### What you need to do
Answer these questions using the guest column below:
(a) On which two meeting dates will the Oak Ridge City Council determine the property tax rate?
(b) About how much spending does each penny of the rate equal?
(c) What three ways of increasing revenues has the author suggested?

** Begin Passage given **

Guest column: Baughn lists budget-cutting proposals to reduce tax rate

Trina Baughn

Trina Baughn

During our May 13 and May 28 meetings, the Oak Ridge City Council will determine your property tax rate for the next year via our annual budget. Our decision will directly affect your personal finances. Of greater consequence, however, we will establish our city’s competitive position.

Currently, Oak Ridge has the third-highest property tax rate in East Tennessee at $2.39 when you add in the Anderson County rate of $2.35. Each penny of our rate equals approximately $90,000 of spending. We have a tremendous opportunity to make Oak Ridge more competitive and attractive to prospective residents and businesses without sacrificing our quality of life.

In addition to increasing our revenues (I’ve suggested converting select city-owned assets into taxable properties, eliminating tax abatements, and negotiating voluntary payment-in-lieu-of-taxes agreements), we must ensure the highest and best use of each and every penny you entrust to us.

** End Passage given **
** Begin Information supplied **

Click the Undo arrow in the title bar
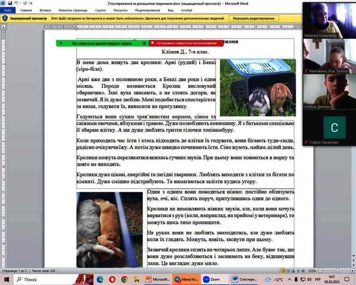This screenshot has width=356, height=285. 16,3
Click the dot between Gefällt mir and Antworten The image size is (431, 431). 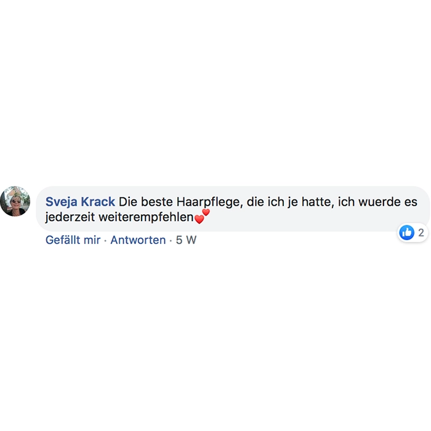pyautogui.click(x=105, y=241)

** End Information supplied **
** Begin Information supplied **

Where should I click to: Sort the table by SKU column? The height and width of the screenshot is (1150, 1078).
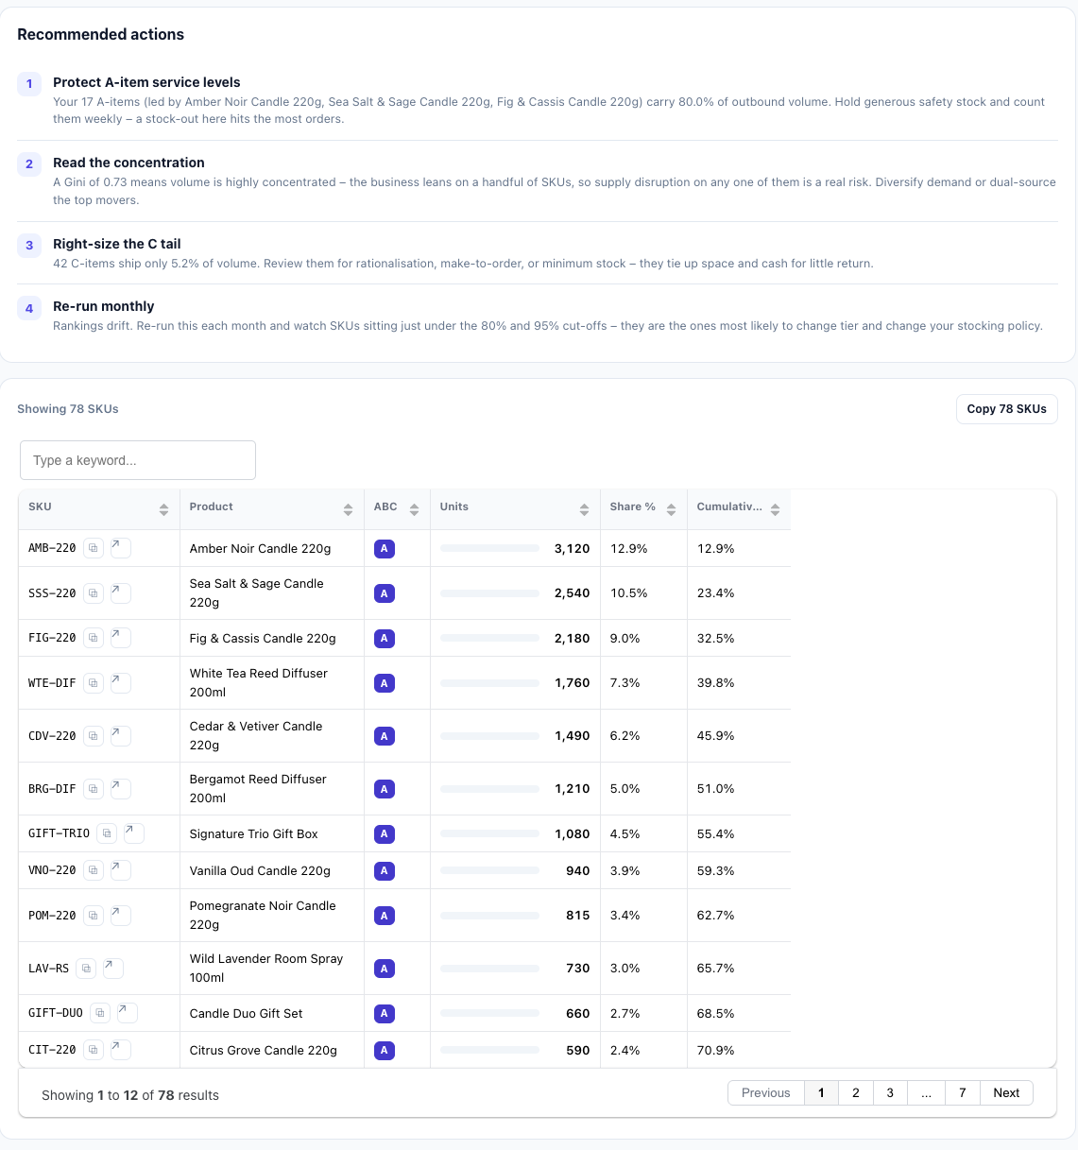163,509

** End Information supplied **
** Begin Information supplied **

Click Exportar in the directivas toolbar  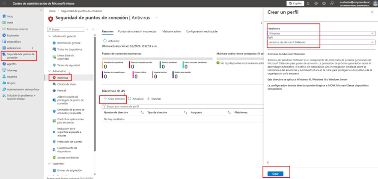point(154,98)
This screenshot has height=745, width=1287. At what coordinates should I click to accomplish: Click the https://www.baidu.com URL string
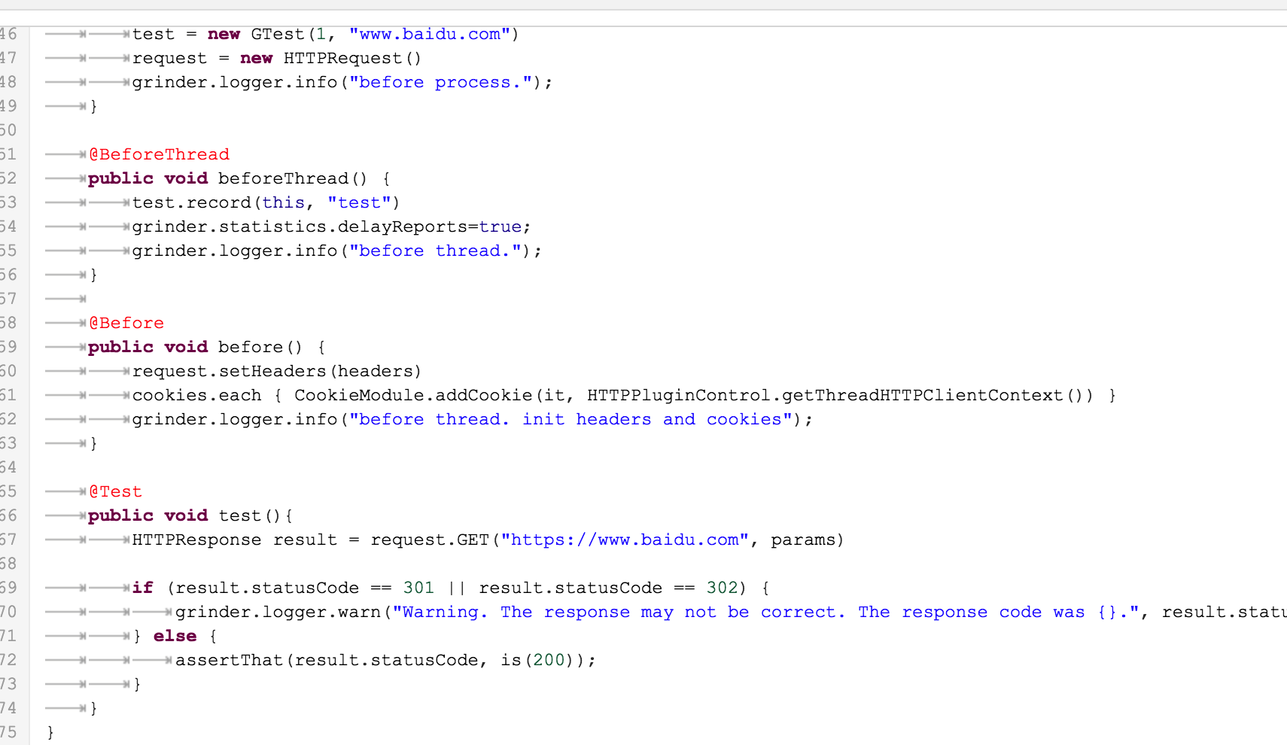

** End Information supplied **

### Completed task
(a) May 13 and May 28.
(b) Approximately $90,000.
(c) Converting select city-owned assets into taxable properties, eliminating tax abatements, and negotiating voluntary payment-in-lieu-of-taxes agreements.